Tarefa do exercício A. Edite o trecho do texto sobre o filme "Amélia" começando em "A falta de comunicação, no" e seguindo até "nação é essa?", com "governantes" substituído por "políticos".
Tarefa do exercício B. Segundo o texto sobre o filme "Amélia", em que ano Sarah Bernhardt passou pelo Brasil?

Em outras palavras: Ana Carolina precisou afastar-se de si mesma, de sua mitologia pessoal, para
chegar a seu trabalho mais sólido.
Seu assunto: a passagem pelo Brasil, em 1905, da maior atriz do
mundo em seu tempo, Sarah Bernhardt (Béatrice Agenin).
Como se sabe, essa passagem foi
literalmente um desastre. A diva
quebrou a perna, mais tarde amputada, depois de saltar de um
praticável. As almofadas que deveriam amortecer sua queda não
estavam onde deveriam estar. É
até hoje uma das maiores vergonhas simbólicas do país.
Ana Carolina não toma o episódio como motivo de autoflagelação. O real tema de "Amélia" será
o impossível encontro entre duas
culturas -tomando o cuidado de
explicitar que a palavra exotismo
tem duas mãos.
A trama, muito original, diz respeito a uma imaginária camareira
brasileira de Bernhardt, Amélia
(Marília Pêra), cujas irmãs, Francisca (Miriam Muniz) e Oswalda
(Camila Amado), além da agregada Maria Luiza (Alice Borges), vivem no interior de Minas Gerais.
Sabendo da chegada de Amélia,
as três vêm ao Rio. Mas uma catástrofe acontece. Na Argentina,
Amélia adoece e morre. Com isso,
as três matutas se vêm no Rio sem
compreender os costumes da cidade grande e muito menos da
gente de teatro.
A falta de comunicação, no Brasil, não é um fenômeno metafísico. Ele separa o Rio dos fanáticos
de Canudos, na fundação da República, assim como hoje separa,
nas grandes cidades, a madame
que vai em seu carro e o cheirador
de cola que a rouba, por exemplo.
Essa incapacidade de aproximar maneiras de sentir e estados
sociais distantes, quando não
opostos, tem quebrado a cabeça
de governantes e teóricos e faz
com que voltemos sempre ao
mesmo tópico: que nação é essa?
Essa indagação nos é tão familiar que por vezes esquecemos sua
existência. Mas ela de algum modo está lá, persistente, desafiadora. Em "Amélia", Ana Carolina
consegue instaurar plenamente
essa perplexidade, como na cena
em que as três matutas chegam a
um hotel de luxo, trazendo uma
estranha carga, da qual consta um
porco e um urinol.

Dados registrados.
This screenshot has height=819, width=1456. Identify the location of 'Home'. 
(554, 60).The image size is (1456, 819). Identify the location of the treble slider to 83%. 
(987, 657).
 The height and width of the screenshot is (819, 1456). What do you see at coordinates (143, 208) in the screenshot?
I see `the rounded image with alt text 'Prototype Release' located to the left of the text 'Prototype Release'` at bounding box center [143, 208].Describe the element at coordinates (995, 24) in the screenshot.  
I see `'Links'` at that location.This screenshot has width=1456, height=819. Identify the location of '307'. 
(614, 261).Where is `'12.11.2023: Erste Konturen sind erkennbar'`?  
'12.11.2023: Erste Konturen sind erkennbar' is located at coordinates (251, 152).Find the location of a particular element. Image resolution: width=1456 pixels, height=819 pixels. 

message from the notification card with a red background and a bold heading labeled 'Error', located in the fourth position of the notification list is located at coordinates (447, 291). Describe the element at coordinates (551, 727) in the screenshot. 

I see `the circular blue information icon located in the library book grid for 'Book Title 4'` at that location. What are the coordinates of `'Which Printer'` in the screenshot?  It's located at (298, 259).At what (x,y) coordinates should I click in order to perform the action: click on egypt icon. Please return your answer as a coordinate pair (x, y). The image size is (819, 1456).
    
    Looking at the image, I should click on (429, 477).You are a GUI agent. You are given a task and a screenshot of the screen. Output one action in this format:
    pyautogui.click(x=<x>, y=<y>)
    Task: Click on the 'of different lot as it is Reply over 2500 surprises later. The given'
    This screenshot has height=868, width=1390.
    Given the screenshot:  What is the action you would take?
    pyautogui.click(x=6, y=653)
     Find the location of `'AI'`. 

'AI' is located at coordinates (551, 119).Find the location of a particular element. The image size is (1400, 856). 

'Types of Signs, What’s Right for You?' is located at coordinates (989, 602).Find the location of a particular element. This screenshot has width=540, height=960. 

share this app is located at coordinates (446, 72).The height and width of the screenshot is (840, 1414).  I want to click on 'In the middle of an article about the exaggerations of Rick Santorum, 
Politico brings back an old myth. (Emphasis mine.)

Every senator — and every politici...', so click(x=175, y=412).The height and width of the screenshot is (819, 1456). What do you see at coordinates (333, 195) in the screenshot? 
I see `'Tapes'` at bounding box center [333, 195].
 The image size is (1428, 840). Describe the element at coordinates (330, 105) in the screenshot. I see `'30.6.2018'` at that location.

Resposta completa A.
A falta de comunicação, no Brasil, não é um fenômeno metafísico. Ele separa o Rio dos fanáticos
de Canudos, na fundação da República, assim como hoje separa,
nas grandes cidades, a madame
que vai em seu carro e o cheirador
de cola que a rouba, por exemplo.
Essa incapacidade de aproximar maneiras de sentir e estados
sociais distantes, quando não
opostos, tem quebrado a cabeça
de políticos e teóricos e faz
com que voltemos sempre ao
mesmo tópico: que nação é essa?

Resposta completa B. Em 1905.